Sunday, October 19, 2008

A French Lesson for Irish Consumers?

I really wish I had paid more attention during french classes at school. I was over in Paris for two days this week attending a seminar and meeting with some old friends and like every time I am there my lack of french comes home to roost. OK I can order a beer or find out where the toilets are, but once it gets more complicated than that, like having to ask directions I have to revert to English.



Could we as consumers learn in the debris of the financial crisis here at home from the French as well. Yes some of their banks have come a cropper on the international markets, but primarily for investing in toxic assets from the US and of course there have been now three cases of rogue traders doing serious damage to the balance sheet. The most famous of course has been Jérôme Kerviel who it is alleged cost the Société Générale bank over €4bn. On Friday when I was there another scandal broke concerning Caisse d'Epargne when four traders cost the company €600m, which given the numbers being thrown around in recent weeks sounds like small change. I had never heard of the bank before, but happened to pass what looked like one of their older branches when I was walking home from dinner on Friday night and took a photo.

The French mortgage market from what I understand is radically different from ours and that in the UK and as a result French consumers are insulated from the worst excesses of the current turmoil, where individuals and families are under terrible financial pressure with rising debts and home repossession.
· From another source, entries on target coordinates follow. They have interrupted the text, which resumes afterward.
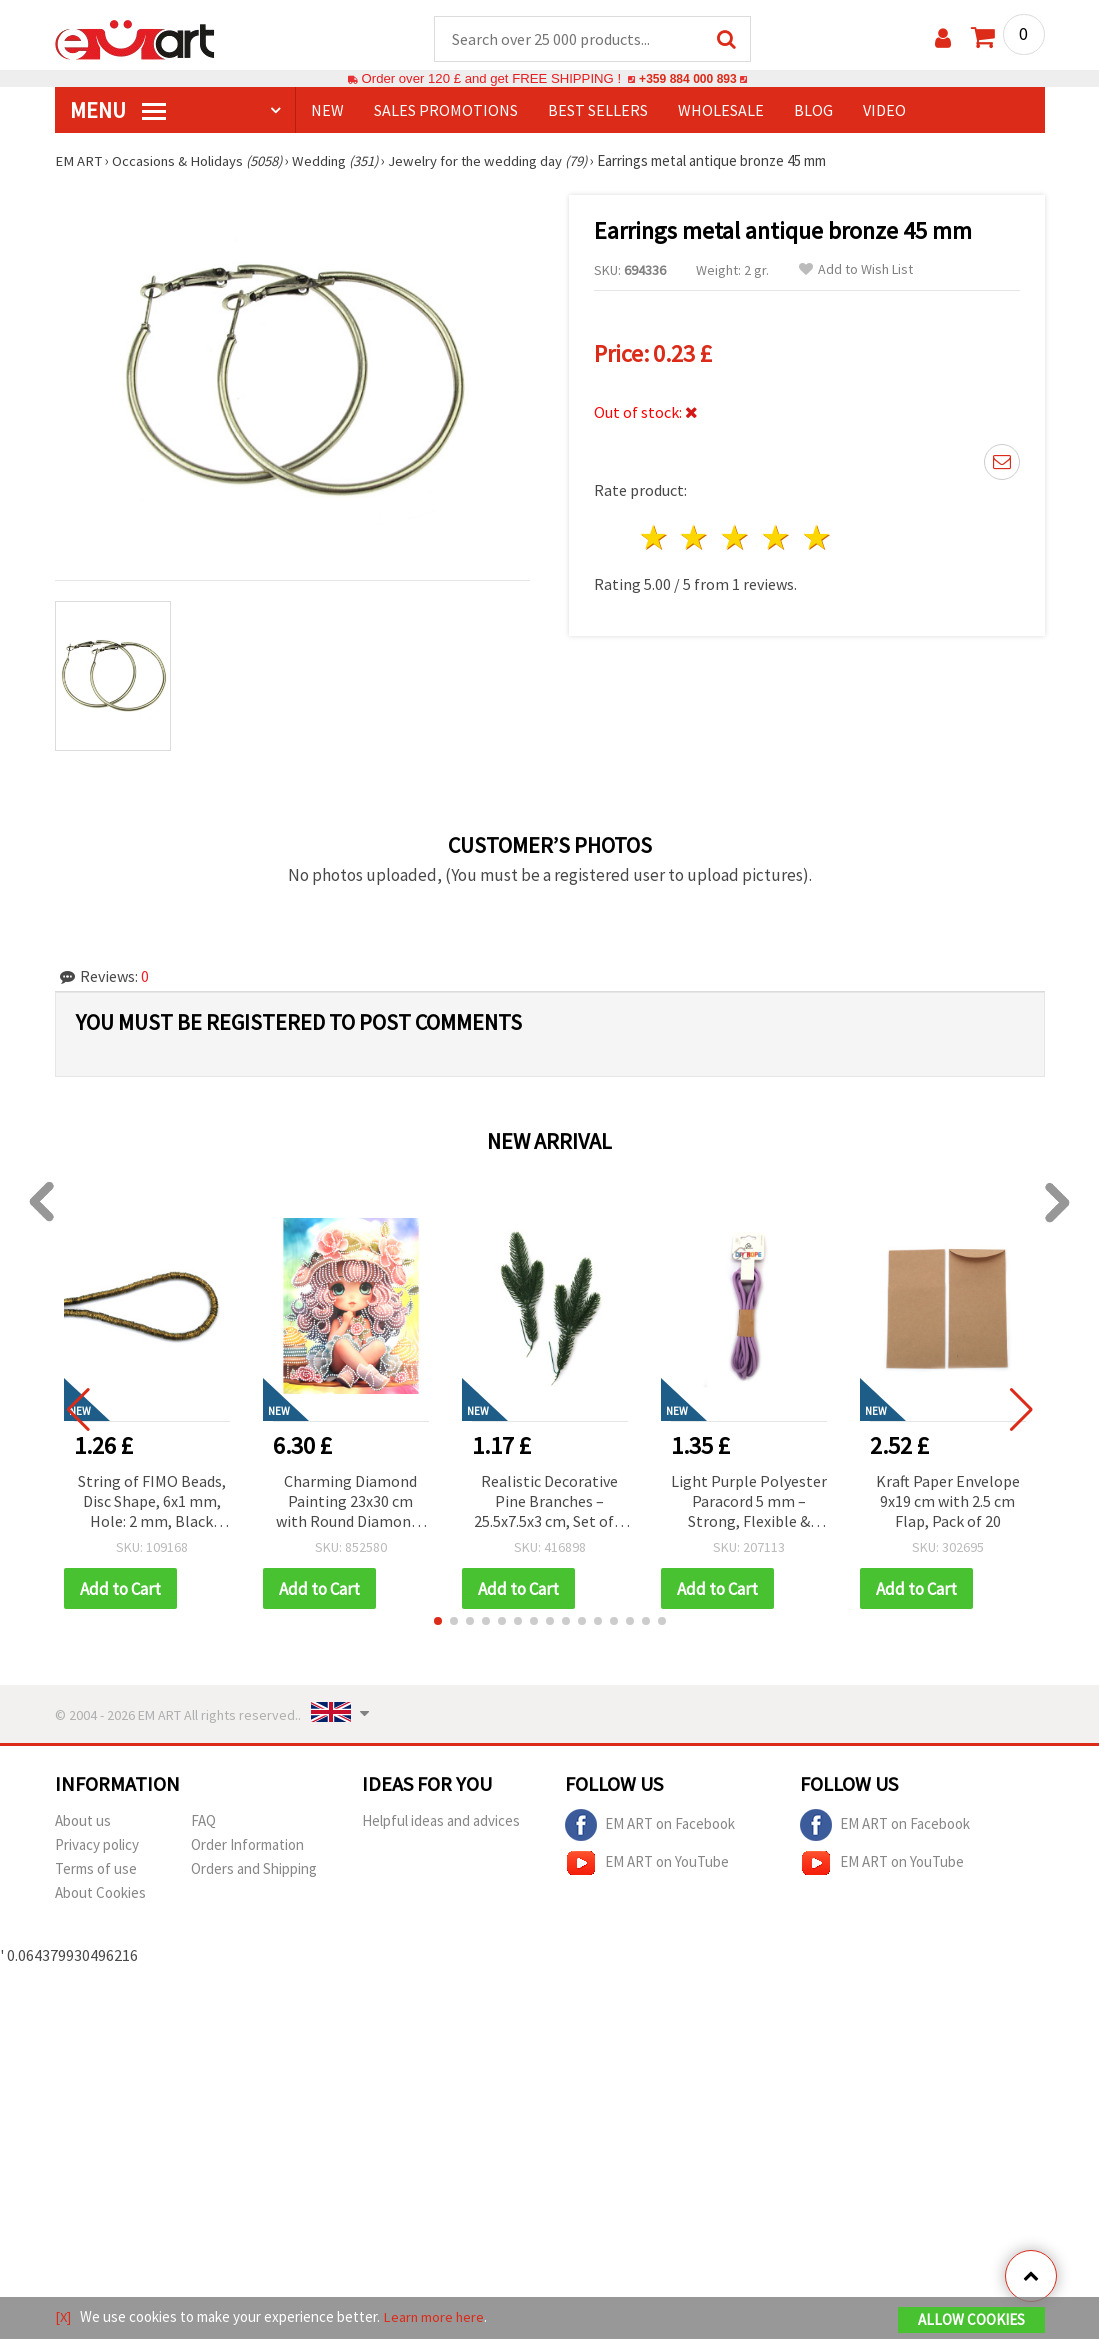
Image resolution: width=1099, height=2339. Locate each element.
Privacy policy (97, 1846)
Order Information (247, 1846)
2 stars (695, 538)
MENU (118, 111)
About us (83, 1822)
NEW (327, 111)
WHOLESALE (721, 111)
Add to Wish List (856, 270)
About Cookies (100, 1894)
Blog (813, 111)
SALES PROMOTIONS (446, 111)
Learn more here (435, 2317)
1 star (654, 538)
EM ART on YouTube (647, 1865)
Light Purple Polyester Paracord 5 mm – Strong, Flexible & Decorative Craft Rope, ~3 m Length (749, 1503)
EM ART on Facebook (650, 1827)
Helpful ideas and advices (441, 1822)
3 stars (736, 538)
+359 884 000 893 (688, 79)
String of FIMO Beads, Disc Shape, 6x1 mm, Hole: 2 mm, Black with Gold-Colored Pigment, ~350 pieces (152, 1503)
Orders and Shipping (254, 1870)
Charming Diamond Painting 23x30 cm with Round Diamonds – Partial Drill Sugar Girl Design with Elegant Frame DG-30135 (351, 1503)
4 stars (777, 538)
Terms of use (96, 1870)
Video (884, 111)
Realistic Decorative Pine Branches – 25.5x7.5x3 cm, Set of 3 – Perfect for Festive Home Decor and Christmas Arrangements (549, 1503)
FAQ (203, 1822)
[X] (63, 2317)
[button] (438, 1623)
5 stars (817, 538)
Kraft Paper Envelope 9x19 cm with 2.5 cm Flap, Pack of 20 (948, 1502)
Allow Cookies (971, 2320)
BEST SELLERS (598, 111)
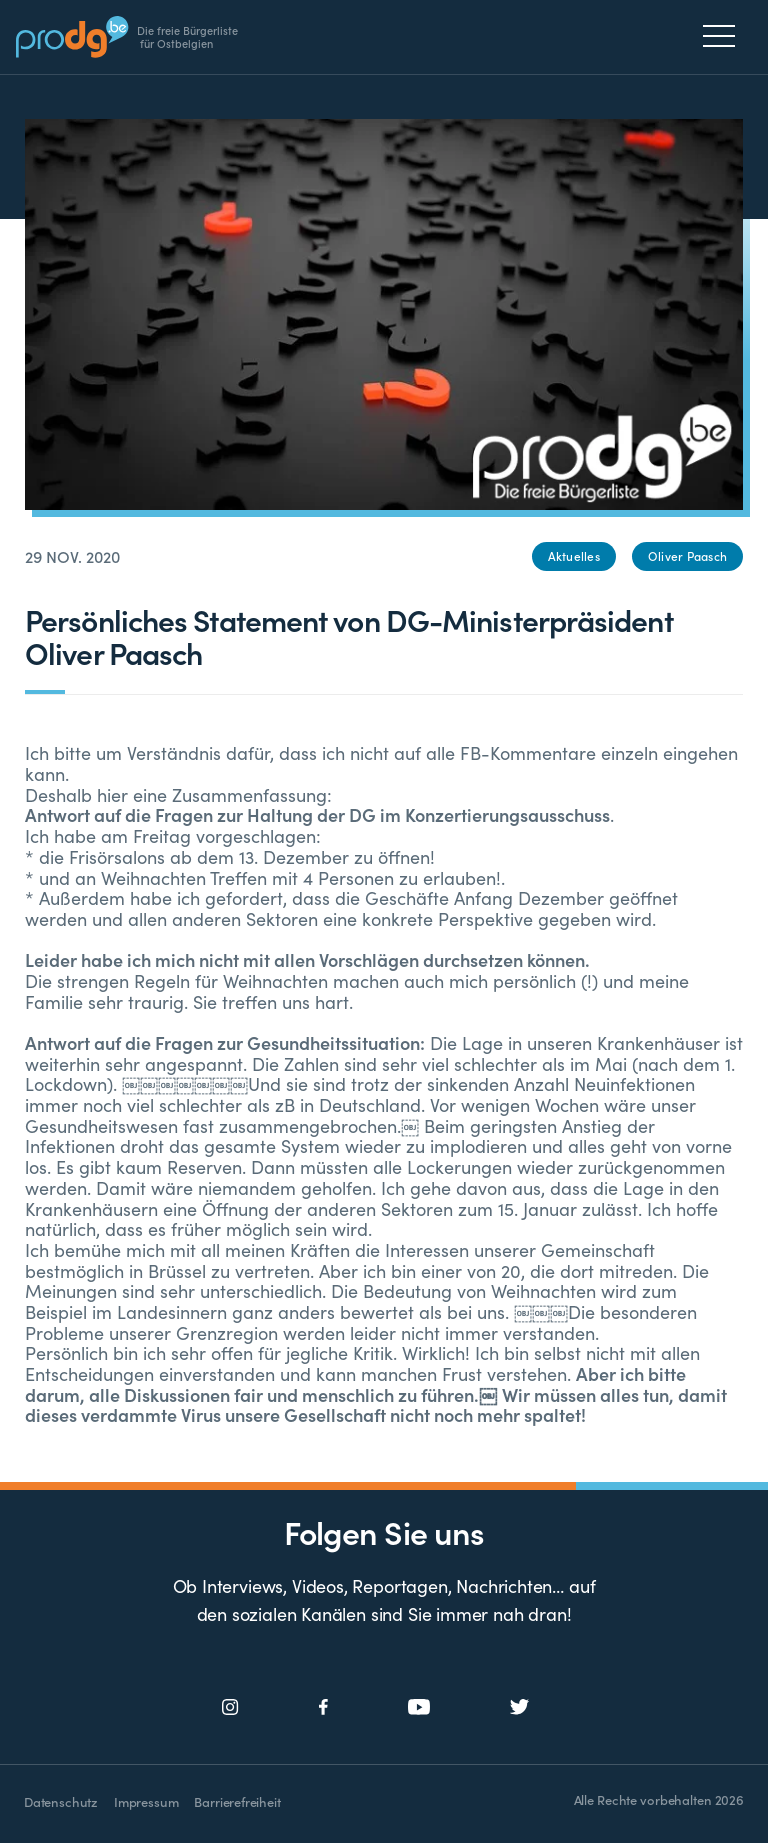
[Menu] (724, 36)
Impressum (146, 1801)
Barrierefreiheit (237, 1801)
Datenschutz (61, 1801)
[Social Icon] (230, 1707)
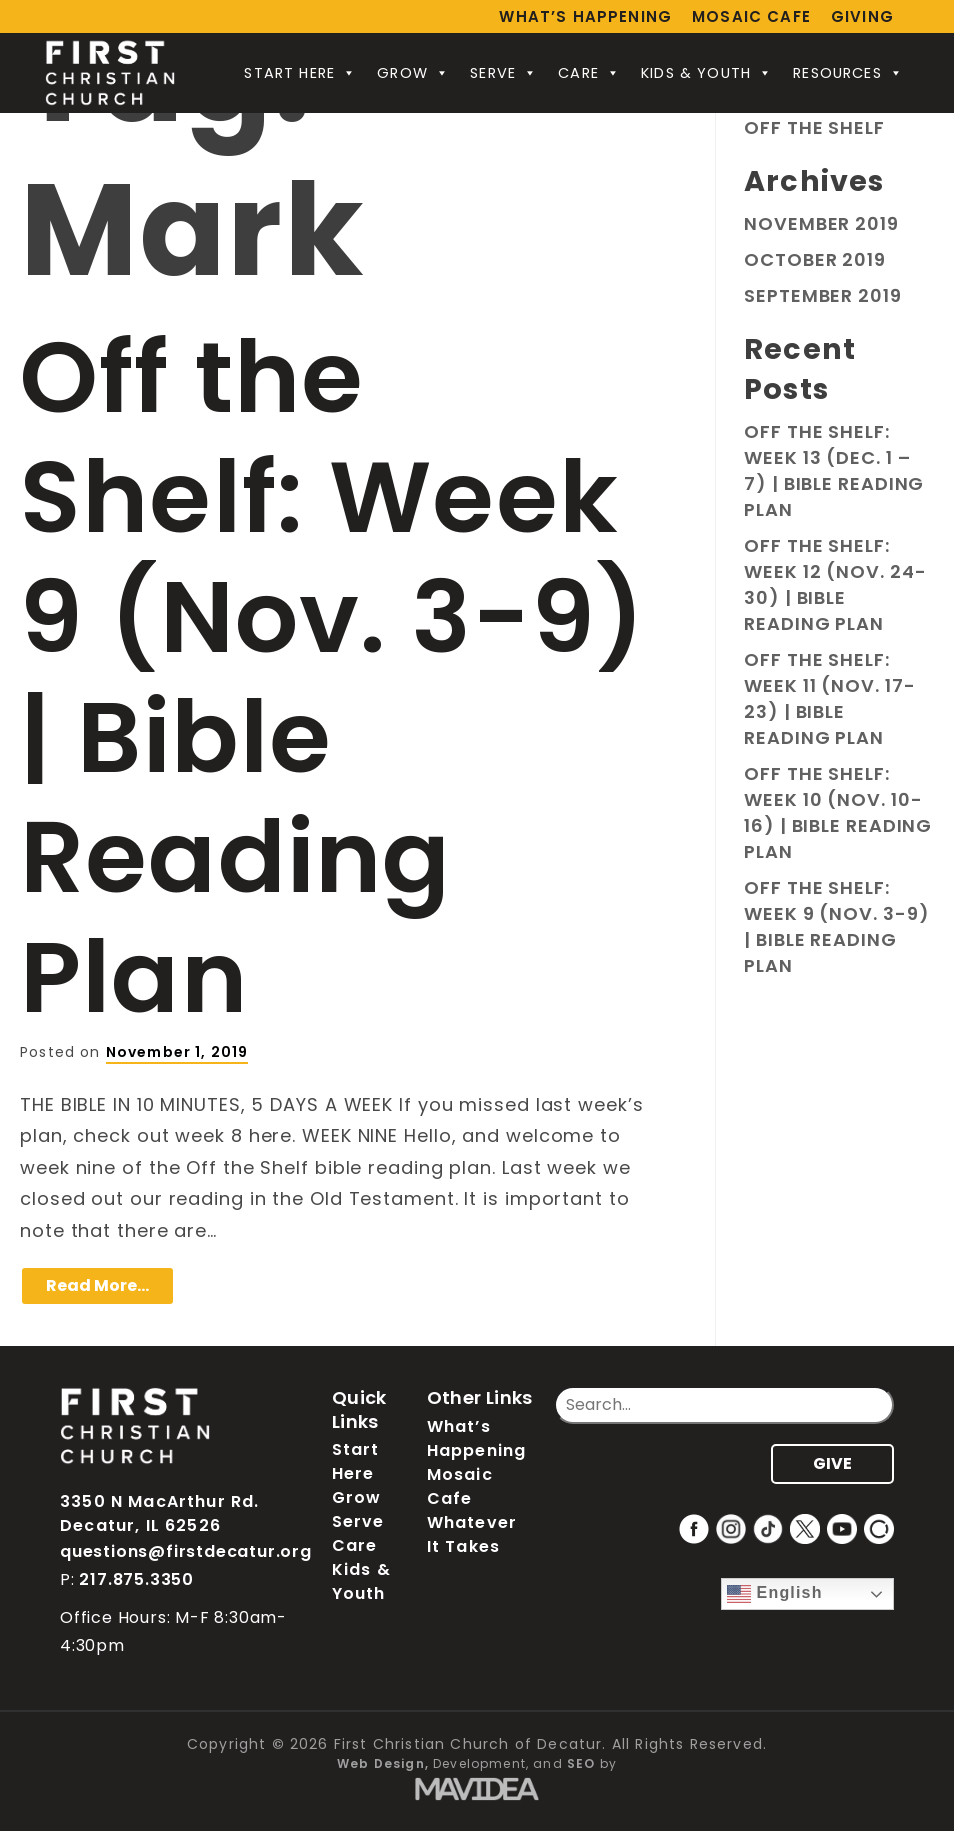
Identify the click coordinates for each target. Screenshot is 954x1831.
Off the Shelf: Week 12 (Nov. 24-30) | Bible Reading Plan (835, 584)
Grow (413, 73)
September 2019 (823, 295)
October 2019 (815, 259)
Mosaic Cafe (751, 16)
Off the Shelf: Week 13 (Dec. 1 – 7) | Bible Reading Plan (834, 470)
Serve (504, 73)
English (775, 1594)
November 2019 (821, 223)
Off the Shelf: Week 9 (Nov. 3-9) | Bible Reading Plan (333, 677)
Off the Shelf (814, 127)
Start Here (300, 73)
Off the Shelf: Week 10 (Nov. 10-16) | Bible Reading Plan (838, 812)
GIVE (832, 1463)
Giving (862, 16)
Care (589, 73)
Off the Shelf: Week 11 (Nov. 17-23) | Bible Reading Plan (829, 698)
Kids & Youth (707, 73)
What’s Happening (585, 16)
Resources (848, 73)
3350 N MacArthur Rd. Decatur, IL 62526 (159, 1513)
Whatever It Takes (472, 1534)
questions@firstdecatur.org (186, 1551)
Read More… (97, 1285)
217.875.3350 (136, 1579)
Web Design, (383, 1763)
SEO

Most home loans are given out on long term fixed interest rates, they don't have the plethora of variable and tracker mortgages that were so popular here. And by long term I don't mean 3-5 years, I mean 20-25 years. That means that French mortgages holders know how much the mortgage will cost them many years in advance. Unlike their Irish counterparts they do not hang on the words of Jean-Claude Trichet as to whether interest rates will go up or down.

When you think about for a while, it is a bit crazy to tie the cost of our debt on our most valuable physical asset, i.e. our home to the vagaries of the financial markets and the deliberations of the European Central Bank. A 1% rise in interest rates has the potential to cause real misery for many homeowners. I suppose its all very well in good times, but the weaknesses in the system are plain to see in the current climate. That's not to say that the French system is perfect, it is much more difficult to get a home loan there, so many people here would not have been able to buy a home if they lived in France.

And of course then there is the cost, would it cost more if people could only purchase a long term fixed rate mortgage compared to the option of a short term variable mortgage? Obviously each case is different, but while in the short term the French mortgage might cost more, in the long term it would appear to cost less and of course give much more security and peace of mind. That brings me to an interesting conclusion in a report on the UK Mortgage market (Miles report) that examined the issue of fixed long term mortgages. It found that consumers really only focused on the immediate short term cost of the mortgage. Can I make the repayments in the initial months? In the UK they rarely looked at the overall cost or the cost if interest rates were to rise when taking out a mortgage, in most cases it is the same here and I can understand why. People assumed that mortgage rates would remain stable and the prices would keep going up. The lenders are supposed to highlight potential pitfalls to borrowers, but I imagine in recent years when money was being thrown at people and most people thought the party would go on forever, this was largely overlooked. However necessity is the mother of invention and therefore it might be an opportune time for Government to examine the pros and cons of encouraging the take-up of long term fixed mortgages here.


PS: The Bank Guarantee Scheme was published on Wednesday, I was on The Breakfast Show on Newstalk on Thursday highlighting how this was a great deal for the banks, but a bad deal for taxpayers and consumers. Clause 44 says "A covered institution shall not pass on the costs of the guarantee to its customers in an unwarranted manner". This is vague, meaningless and unenforceable. Minister Lenihan says that the costs won't be passed on, but once the dust settles in a few months, I wouldn't be so sure.